You can use GitHub Actions along with Databricks CLI bundle commands to automate, customize, and run your CI/CD workflows from within your GitHub repositories.

You can add GitHub Actions YAML files such as the following to your repo’s .github/workflows directory. The following example GitHub Actions YAML file validates, deploys, and runs the specified job in the bundle within a pre-production target named “qa” as defined within a bundle configuration file. This example GitHub Actions YAML file relies on the following:

  • A bundle configuration file at the root of the repository, which is explicitly declared through the GitHub Actions YAML file’s setting working-directory: . (This setting can be omitted if the bundle configuration file is already at the root of the repository.) This bundle configuration file defines a Databricks workflow named my-job and a target named qa. See Databricks Asset Bundle configuration.

  • A GitHub secret named SP_TOKEN, representing the Databricks access token for a Databricks service principal that is associated with the Databricks workspace to which this bundle is being deployed and run. See Encrypted secrets.
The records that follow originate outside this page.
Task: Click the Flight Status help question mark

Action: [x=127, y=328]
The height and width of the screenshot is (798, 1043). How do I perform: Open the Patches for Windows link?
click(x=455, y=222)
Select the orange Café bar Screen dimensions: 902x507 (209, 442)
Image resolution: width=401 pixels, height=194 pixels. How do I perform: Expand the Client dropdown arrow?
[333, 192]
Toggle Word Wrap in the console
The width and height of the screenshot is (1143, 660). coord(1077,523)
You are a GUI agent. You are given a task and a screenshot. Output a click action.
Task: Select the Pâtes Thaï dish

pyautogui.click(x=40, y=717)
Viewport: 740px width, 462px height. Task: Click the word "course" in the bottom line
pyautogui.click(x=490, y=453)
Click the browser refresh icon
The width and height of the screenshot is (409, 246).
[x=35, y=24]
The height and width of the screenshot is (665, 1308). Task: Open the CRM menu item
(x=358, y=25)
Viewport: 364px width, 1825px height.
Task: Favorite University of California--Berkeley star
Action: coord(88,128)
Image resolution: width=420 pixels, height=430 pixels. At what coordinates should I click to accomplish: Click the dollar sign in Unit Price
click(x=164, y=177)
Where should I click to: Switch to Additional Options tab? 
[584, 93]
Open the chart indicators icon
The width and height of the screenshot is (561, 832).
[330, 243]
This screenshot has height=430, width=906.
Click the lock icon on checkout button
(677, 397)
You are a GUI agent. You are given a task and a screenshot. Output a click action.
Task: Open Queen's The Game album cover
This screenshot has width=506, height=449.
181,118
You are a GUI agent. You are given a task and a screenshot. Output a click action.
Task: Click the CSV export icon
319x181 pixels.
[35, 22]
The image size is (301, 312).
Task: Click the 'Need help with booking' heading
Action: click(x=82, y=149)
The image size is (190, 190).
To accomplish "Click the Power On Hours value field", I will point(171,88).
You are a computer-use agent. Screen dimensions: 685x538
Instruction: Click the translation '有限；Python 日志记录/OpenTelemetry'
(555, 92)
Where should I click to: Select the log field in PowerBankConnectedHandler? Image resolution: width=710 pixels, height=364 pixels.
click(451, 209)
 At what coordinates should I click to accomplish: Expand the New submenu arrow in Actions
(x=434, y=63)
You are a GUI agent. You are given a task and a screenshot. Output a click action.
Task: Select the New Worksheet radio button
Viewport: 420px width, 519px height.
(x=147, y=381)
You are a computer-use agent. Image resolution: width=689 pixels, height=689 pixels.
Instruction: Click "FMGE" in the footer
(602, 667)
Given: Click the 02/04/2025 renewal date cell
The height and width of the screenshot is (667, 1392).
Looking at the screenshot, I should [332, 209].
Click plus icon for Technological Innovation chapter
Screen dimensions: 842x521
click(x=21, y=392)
# This workflow validates, deploys, and runs the specified bundle
# within a pre-production target named "qa".
name: "QA deployment"

# Ensure that only a single job or workflow using the same concurrency group
# runs at a time.
concurrency: 1

# Trigger this workflow whenever a pull request is opened against the repo's
# main branch or an existing pull request's head branch is updated.
on:
  pull_request:
    types:
      - opened
      - synchronize
    branches:
      - main

jobs:
  # Used by the "pipeline_update" job to deploy the bundle.
  # Bundle validation is automatically performed as part of this deployment.
  # If validation fails, this workflow fails.
  deploy:
    name: "Deploy bundle"
    runs-on: ubuntu-latest

    steps:
      # Check out this repo, so that this workflow can access it.
      - uses: actions/checkout@v3

      # Download the Databricks CLI.
      # See https://github.com/databricks/setup-cli
      - uses: databricks/setup-cli@main

      # Deploy the bundle to the "qa" target as defined
      # in the bundle's settings file.
      - run: databricks bundle deploy
        working-directory: .
        env:
          DATABRICKS_TOKEN: ${{ secrets.SP_TOKEN }}
          DATABRICKS_BUNDLE_ENV: qa

  # Validate, deploy, and then run the bundle.
  pipeline_update:
    name: "Run pipeline update"
    runs-on: ubuntu-latest

    # Run the "deploy" job first.
    needs:
      - deploy

    steps:
      # Check out this repo, so that this workflow can access it.
      - uses: actions/checkout@v3

      # Use the downloaded Databricks CLI.
      - uses: databricks/setup-cli@main

      # Run the Databricks workflow named "my-job" as defined in the
      # bundle that was just deployed.
      - run: databricks bundle run my-job --refresh-all
        working-directory: .
        env:
          DATABRICKS_TOKEN: ${{ secrets.SP_TOKEN }}
          DATABRICKS_BUNDLE_ENV: qa

The following GitHub Actions YAML file can exist in the same repo as the preceding file. This file validates, deploys, and runs the specified bundle within a production target named “prod” as defined within a bundle configuration file. This example GitHub Actions YAML file relies on the following:

  • A bundle configuration file at the root of the repository, which is explicitly declared through the GitHub Actions YAML file’s setting working-directory: . (This setting can be omitted if the bundle configuration file is already at the root of the repository.). This bundle configuration file defines a Databricks workflow named my-job and a target named prod. See Databricks Asset Bundle configuration.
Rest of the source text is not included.